David Cassidy chronology
| Didn't You Used to Be... (1992) | Old Trick New Dog (1998) | David Cassidy's Partridge Family Favorites |

= Old Trick New Dog =

Old Trick New Dog is a 1998 album from David Cassidy on his own Slamajama Records label. In addition to new songs, it also features several remakes of songs from The Partridge Family. The single lifted from the album – No Bridge I Wouldn't Cross – was an Adult Contemporary Top 25 hit in the USA. The track You Were The One was co-written by David Cassidy and Tony Romeo who wrote many of the most popular songs for Cassidy and The Partridge Family in the 1970s, including I Think I Love You, Summer Days, I Am A Clown and Sing Me.
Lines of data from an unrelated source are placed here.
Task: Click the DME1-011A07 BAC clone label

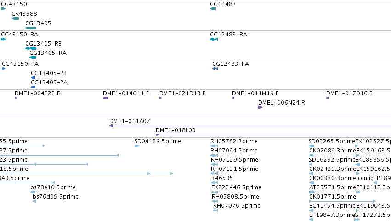Action: (x=130, y=121)
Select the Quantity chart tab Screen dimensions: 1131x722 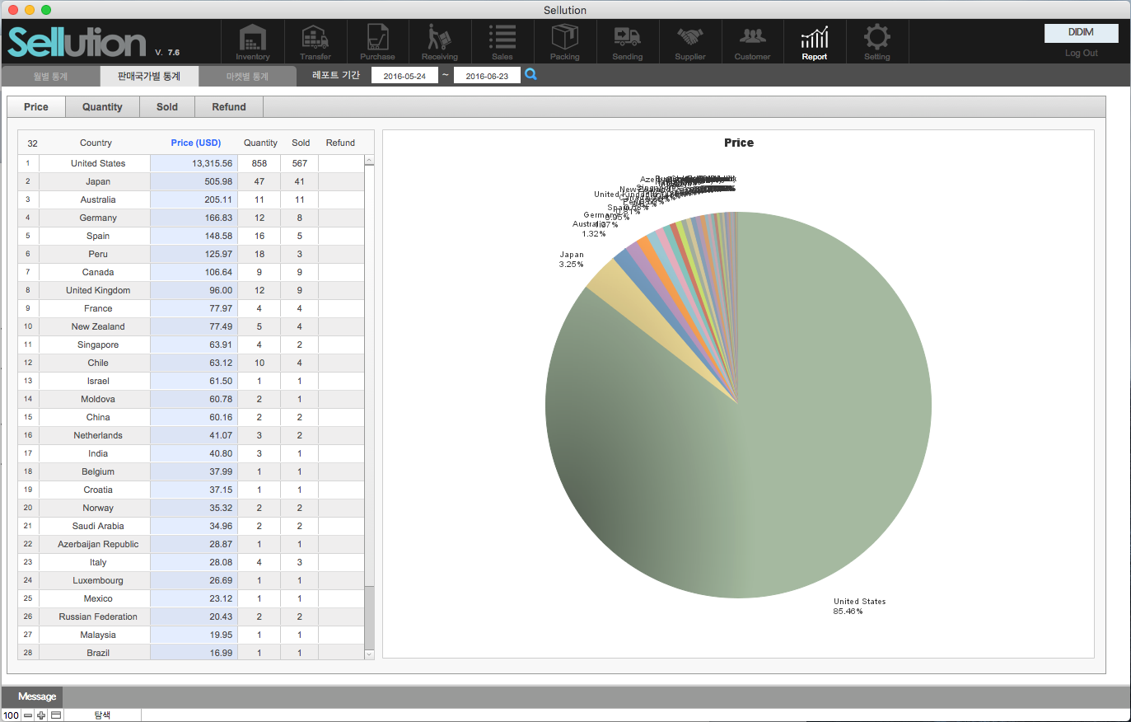(102, 107)
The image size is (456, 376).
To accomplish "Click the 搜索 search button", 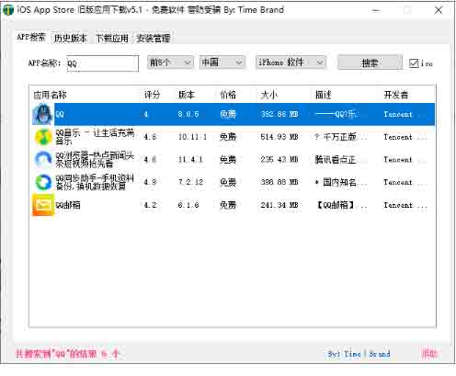I will [x=370, y=63].
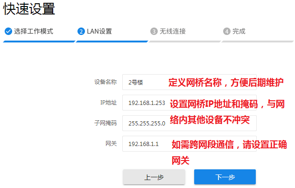295x188 pixels.
Task: Edit the 网关 field showing 192.168.1.1
Action: (145, 144)
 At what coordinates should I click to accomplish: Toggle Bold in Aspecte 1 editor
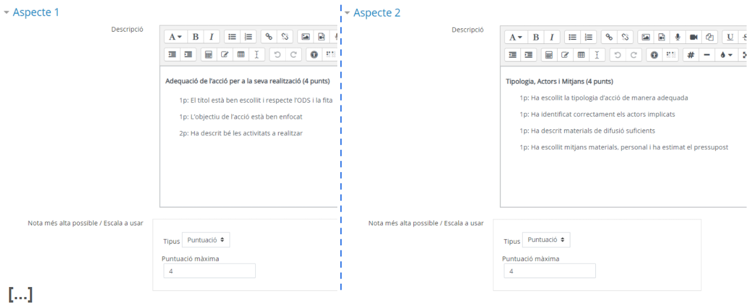click(195, 37)
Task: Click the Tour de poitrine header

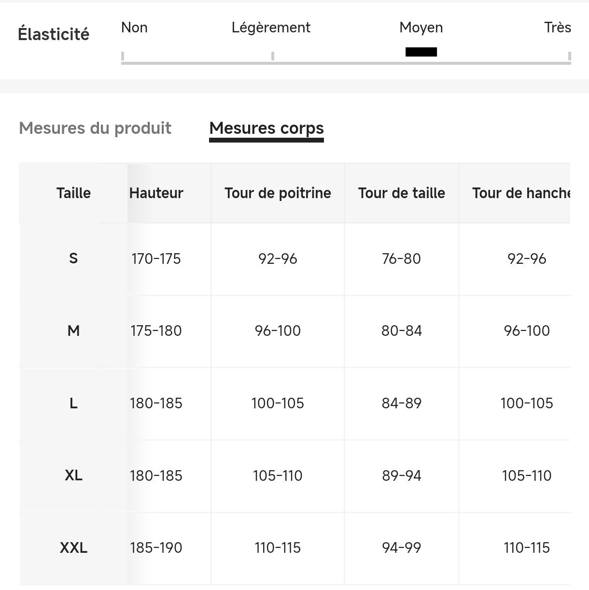Action: point(278,193)
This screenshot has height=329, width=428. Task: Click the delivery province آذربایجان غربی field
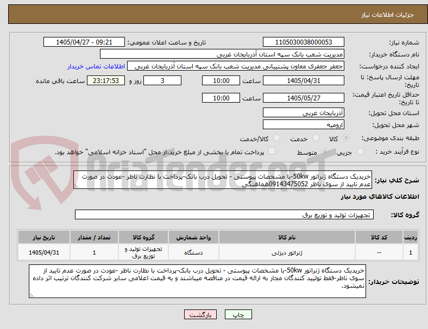(303, 113)
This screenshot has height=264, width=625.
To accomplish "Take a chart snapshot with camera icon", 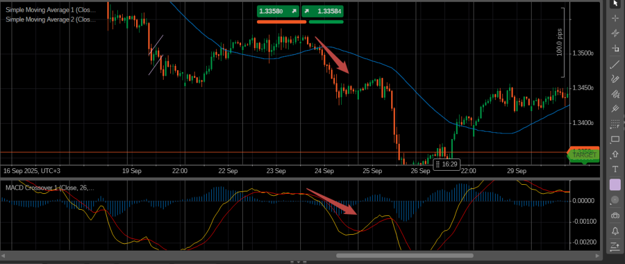I will click(615, 216).
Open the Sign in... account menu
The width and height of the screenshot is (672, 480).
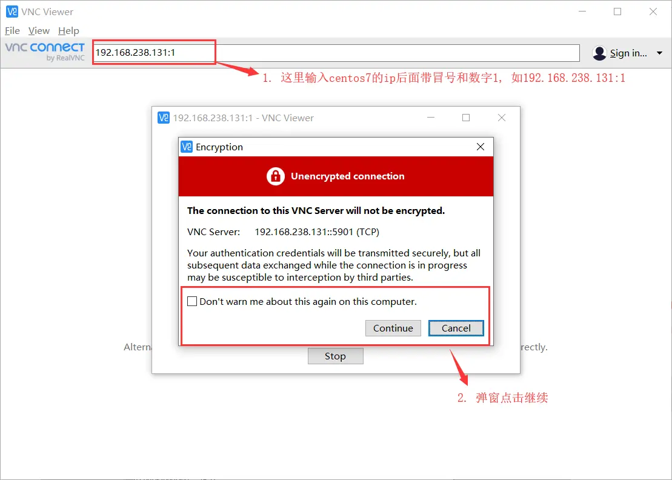coord(628,53)
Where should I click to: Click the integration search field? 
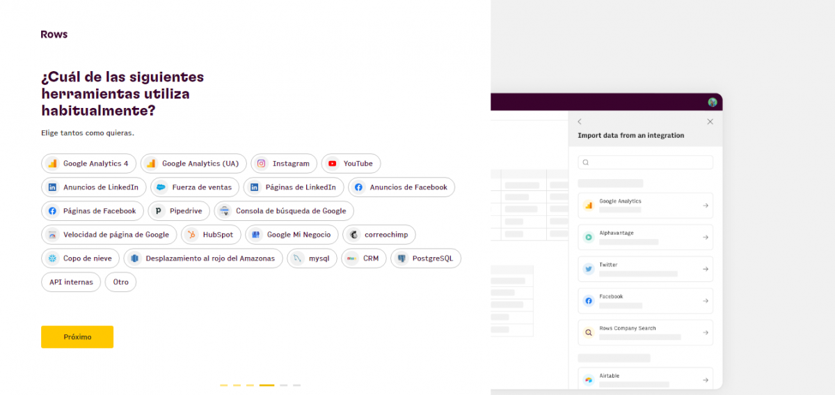(x=645, y=162)
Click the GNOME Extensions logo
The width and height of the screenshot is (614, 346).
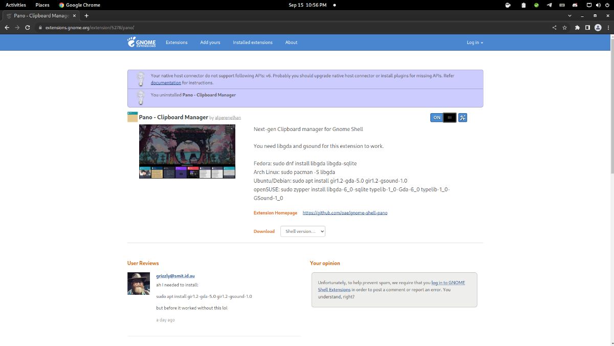(141, 42)
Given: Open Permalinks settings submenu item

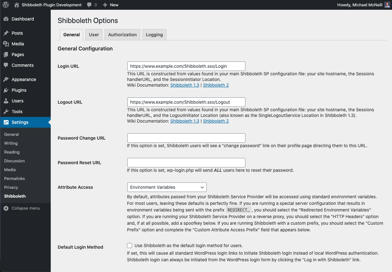Looking at the screenshot, I should 14,178.
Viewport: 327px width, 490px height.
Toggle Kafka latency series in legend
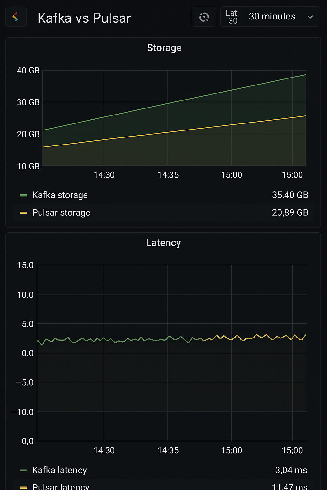click(59, 470)
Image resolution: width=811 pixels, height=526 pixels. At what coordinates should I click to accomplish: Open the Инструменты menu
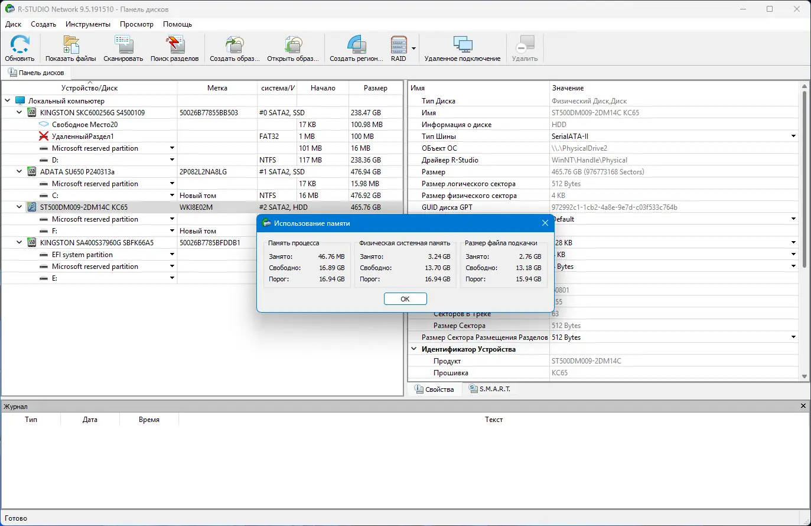[88, 24]
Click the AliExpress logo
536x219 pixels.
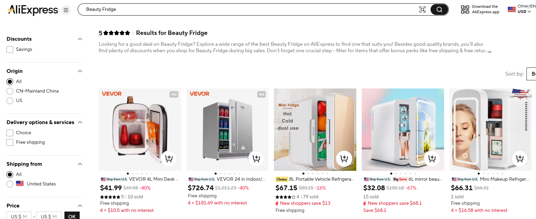click(33, 10)
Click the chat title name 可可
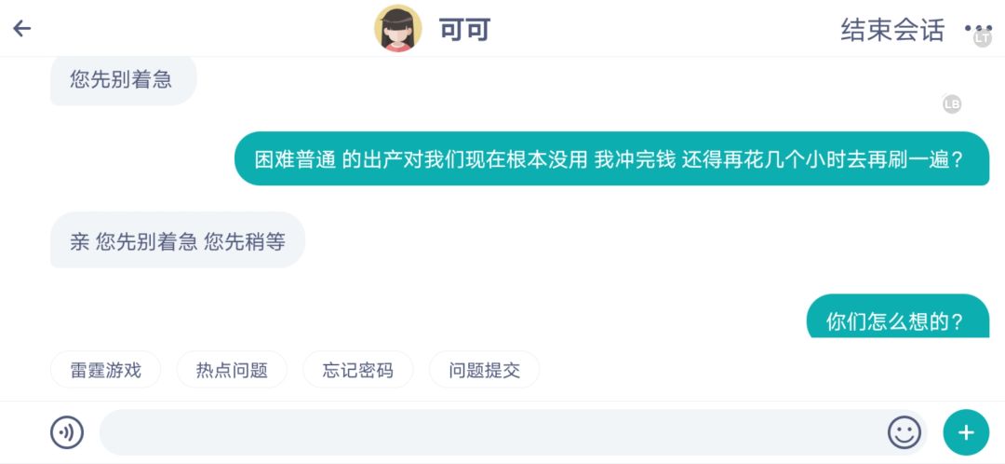 point(464,30)
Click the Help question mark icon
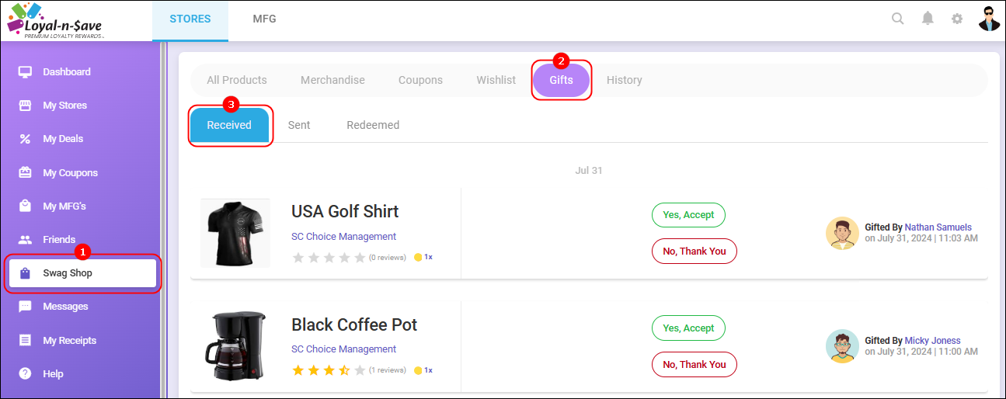 (25, 374)
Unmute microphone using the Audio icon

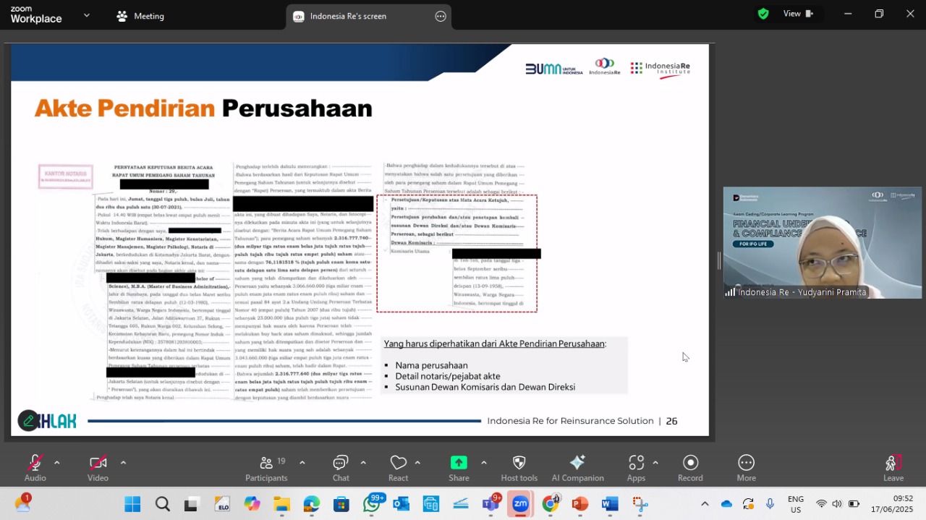click(35, 463)
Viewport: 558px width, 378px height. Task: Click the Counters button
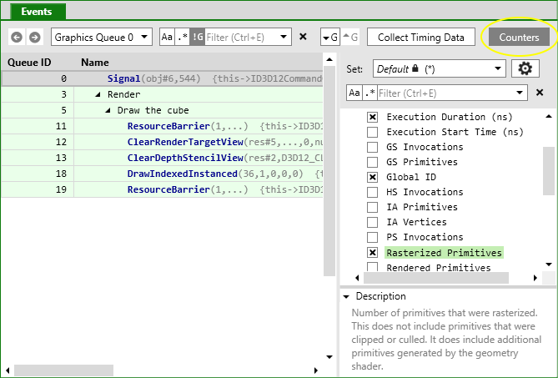519,38
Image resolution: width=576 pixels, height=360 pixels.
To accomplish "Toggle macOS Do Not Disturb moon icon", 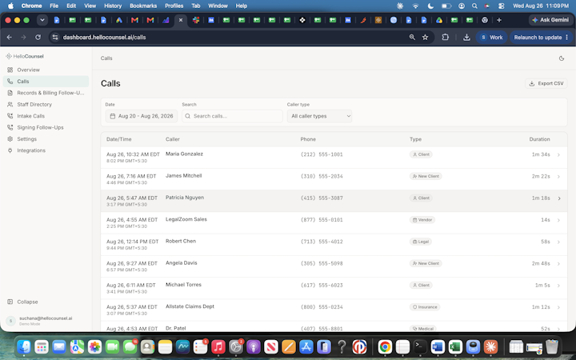I will click(430, 6).
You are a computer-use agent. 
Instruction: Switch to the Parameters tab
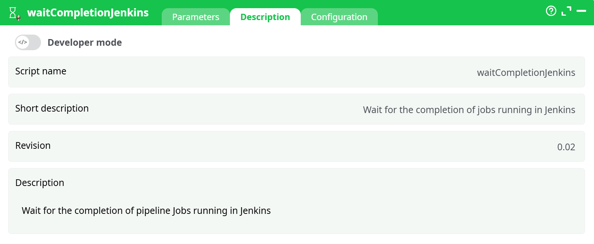[195, 17]
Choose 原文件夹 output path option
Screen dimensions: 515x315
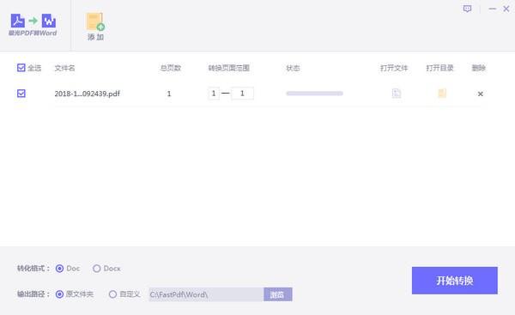coord(59,294)
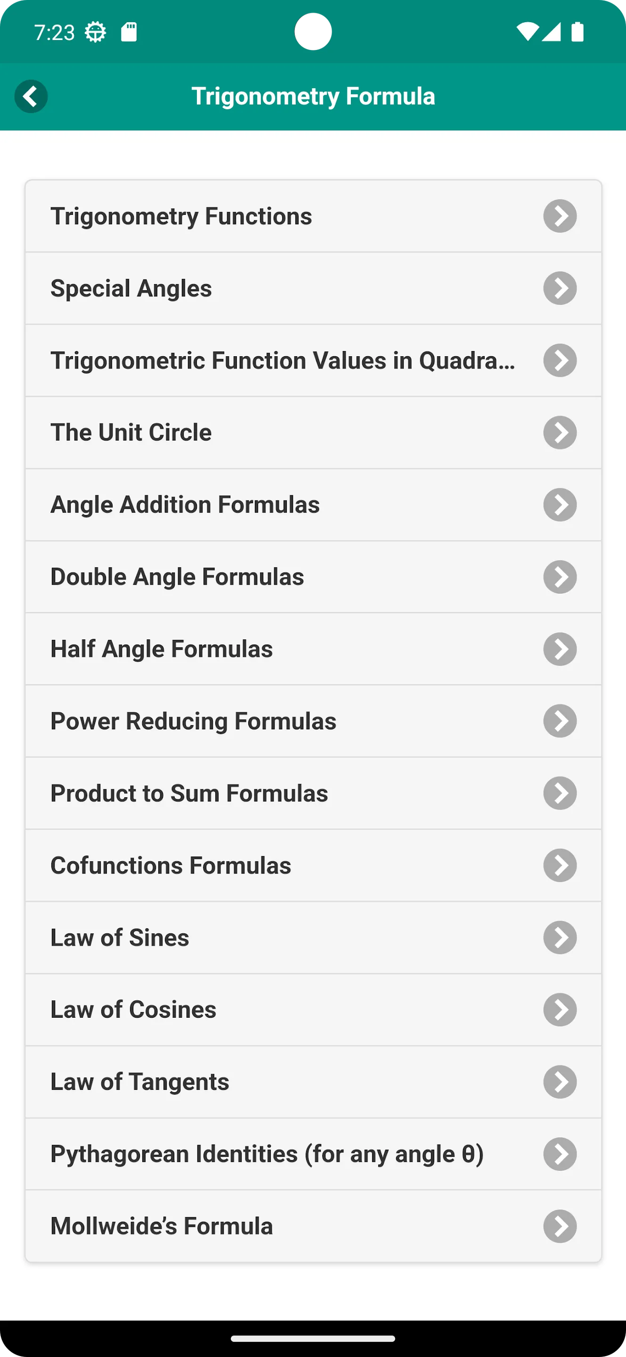Screen dimensions: 626x1357
Task: Open the Law of Sines entry
Action: 313,938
It was the last studio album Cassidy released before his death.

== Release ==
The album was released by itself and also as a two-pack with David Cassidy's Partridge Family Favorites.

==Track listing==
1. "No Bridge I Wouldn't Cross"
2. "I Think I Love You"
3. "You Were the One"
4. "Let Her Go"
5. "I Can Feel Your Heartbeat"
6. "I Woke Up In Love This Morning"
7. "(Whatever Happened To) Peace, Love & Happiness"
8. "Sheltered in Your Arms"
9. "Show and Tell"
10. "Ricky's Tune"
11. "I Think I Love You [Groove Mix]" [Bonus track]

== Reception ==
The album was given mostly positively reviews, with music review site Pause&Play was called "fresh and contemporary, with a tip of the hat to the 48-year-old Cassidy’s past" and the Hartford Courant saying "on the whole, the 10-song CD is passable."